Era un'altra epoca, era un'altra Milano quella che raccontava
Beppe Viola, del quale ricorrono, in questi giorni, i 40 anni dalla morte,
avvenuta prematuramente (lo fulminò un'emorragia cerebrale, al rientro dopo un
Inter-Napoli a San Siro, il 17 ottobre del 1982, a soli 42 anni). Noi ce lo
ricordiamo cronista sportivo soprattutto, e la memoria non può che andare a
quel memorabile servizio andato in onda dopo il derby del 27 marzo 1977, che
avevamo visto allo stadio, in compagnia di nostro padre. Ancora non lo
sapevamo: ma quella sera, davanti alla televisione, in sala, stava per andare
in onda il servizio più geniale della storia della Domenica sportiva
della Rai. Abbiamo recuperato, in rete, parte del testo: "Quando un
appassionato di musica ritorna a casa deluso da un concerto che tanto
prometteva, per rifarsi le orecchie sistema sul giradischi un pezzo classico:
un espediente, insomma, che provveda ad un immediato riavvicinamento alla cosa
amata. Noi, per rispetto dei 70 mila tifosi milanesi, abbiamo avuto più o meno
la stessa idea, riaprendo l’album dei ricordi. Proponiamo un pezzo di cineteca,
roba buona. È il 24 febbraio 1963; e per rimanere almeno in parte
nell’attualità ricordiamo che era il primo derby di Sandro Mazzola. Lui debuttò
così, con un gol dopo 13 secondi. Dall’altra parte Rivera, che aveva esordito
tre anni prima, era già personaggio, per quei suoi passaggi che poi – più tardi
– qualcuno definì immacolati. Inter e Milan a quei tempi si dividevano coppe e
scudetti, San Siro era chiamata la Scala del calcio e i suoi attori, forse, tra
i migliori del mondo. Chi si ricorda: David, Buffon e Altafini (…) e Mario
Corso detto Mandrake: oggi era in tribuna, trascinato anche lui dalla vecchia
passione e anche lui uno dei 70 mila delusi”. Era
il suo commento al "Derbycidio" (lo chiamò così) andato in
scena, quel pomeriggio, alla Scala del calcio.
Questo era Beppe Viola,
milanese di via Lomellina, che sapevamo anche uomo di grande creatività e
cultura, in coppia con quell'Enzo Jannacci che, in casa nostra, era amatissimo.

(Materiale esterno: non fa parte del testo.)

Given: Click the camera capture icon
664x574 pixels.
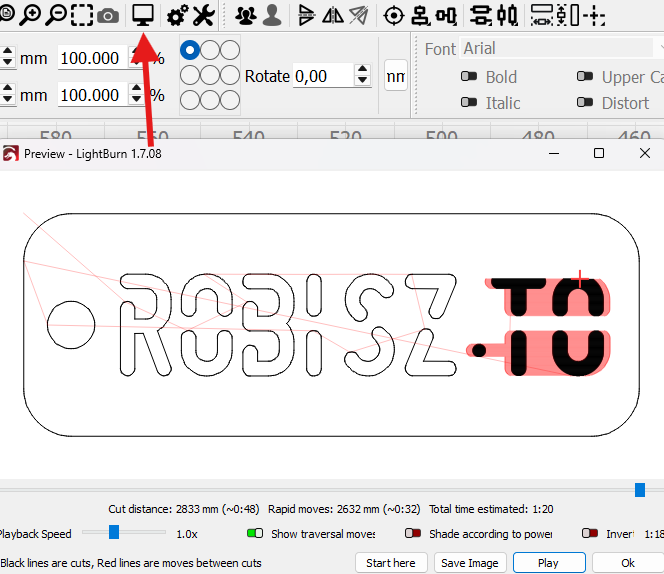Looking at the screenshot, I should [108, 15].
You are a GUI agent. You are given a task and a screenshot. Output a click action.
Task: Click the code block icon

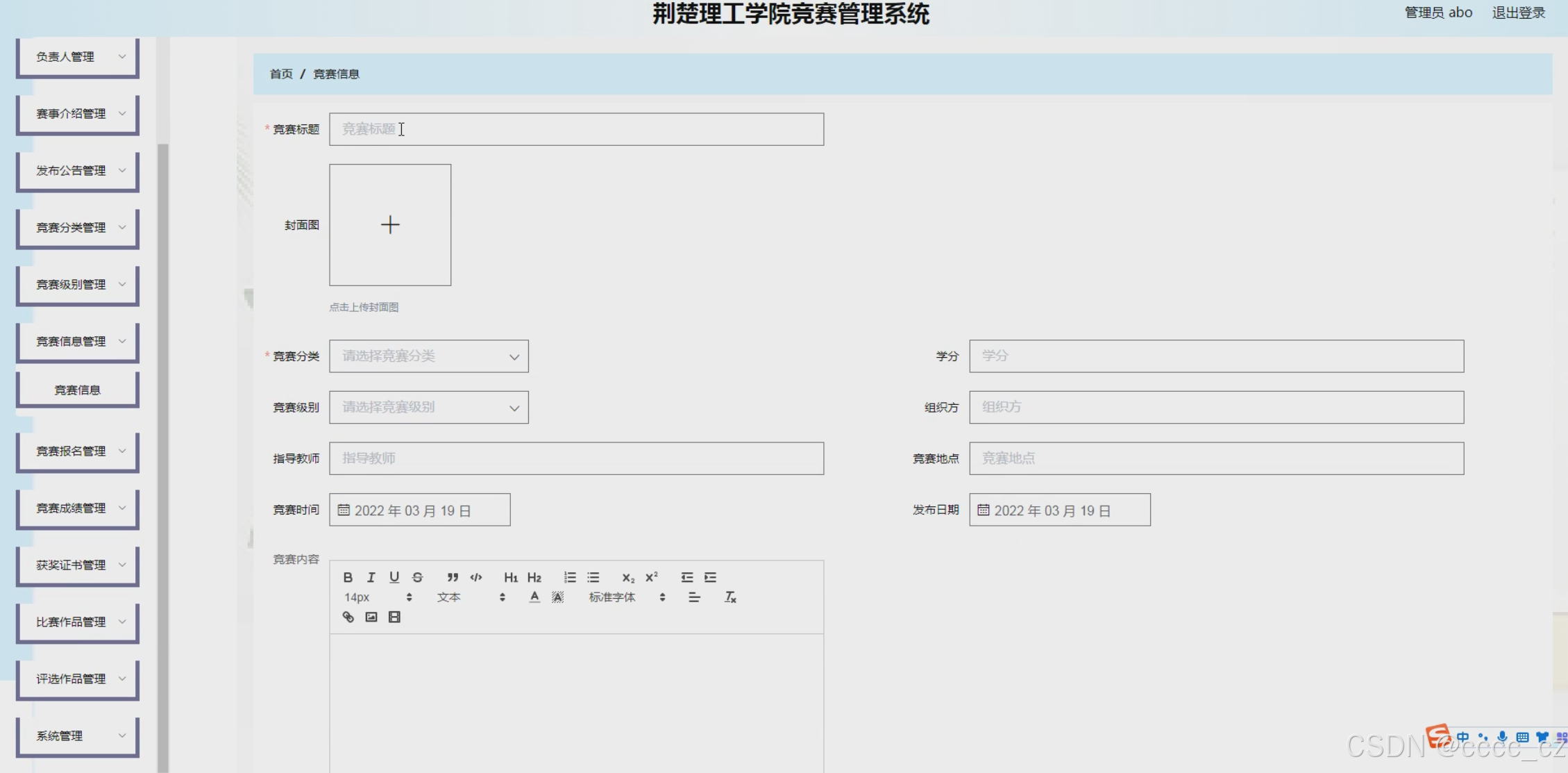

Era il periodo del rock milanese: Celentano, Jannacci, Gaber e tanti altri
artisti che popolavano, in vari campi, la cultura di quella che veniva
definita, ai tempi, la Capitale morale. Sono tanti, difficile ricordarli
tutti: a quei tre citati, ci pace aggiungere il cantante dialettale Nanni
Svampa e i suoi Gufi (Lino Patruno, Gianni Magni e Roberto Brivio), il
cabarettista Walter Valdi. Ma come dimenticare artisti del calibro di Dario Fo
e Franca Rame, e non solo loro ovviamente? La citta in bianco e nero era un
crogiolo di proposte artistiche e musicali, a tutti i livelli. Beppe Viola si
metteva seduto al tavolo di una pasticceria dove si era inventato l' “ufficio
facce”, con lo scopo d'indovinare il tifo calcistico attraverso le espressioni
del viso degli sconosciuti che entravano in negozio. Ma era anche autore di
racconti, di canzoni (l'indimenticabile Vincenzina e la fabbrica, un
ritratto struggente della Milano del tempo). Il tutto senza scordare la
celeberrima "Quelli che...", cantata in tante occasioni da
Enzo Jannacci, e resa immortale da una trasmissione in onda per diverse
stagioni sulla televisione italiana.
Beppe Viola,
probabilmente, e anche nei nostri ricordi, era troppo avanti per i suoi tempi,
e in un ambiente dove, per diventare giornalista, all'esame (così la raccontò
lui) dovevi rispondere a domande su dove si poteva collocare Amintore Fanfani
nella corrente di appartenenza della Democrazia Cristiana. Acquistammo, anni
dopo la sua morte, un'antologia dei suoi scritti, che conteneva (tra gli altri)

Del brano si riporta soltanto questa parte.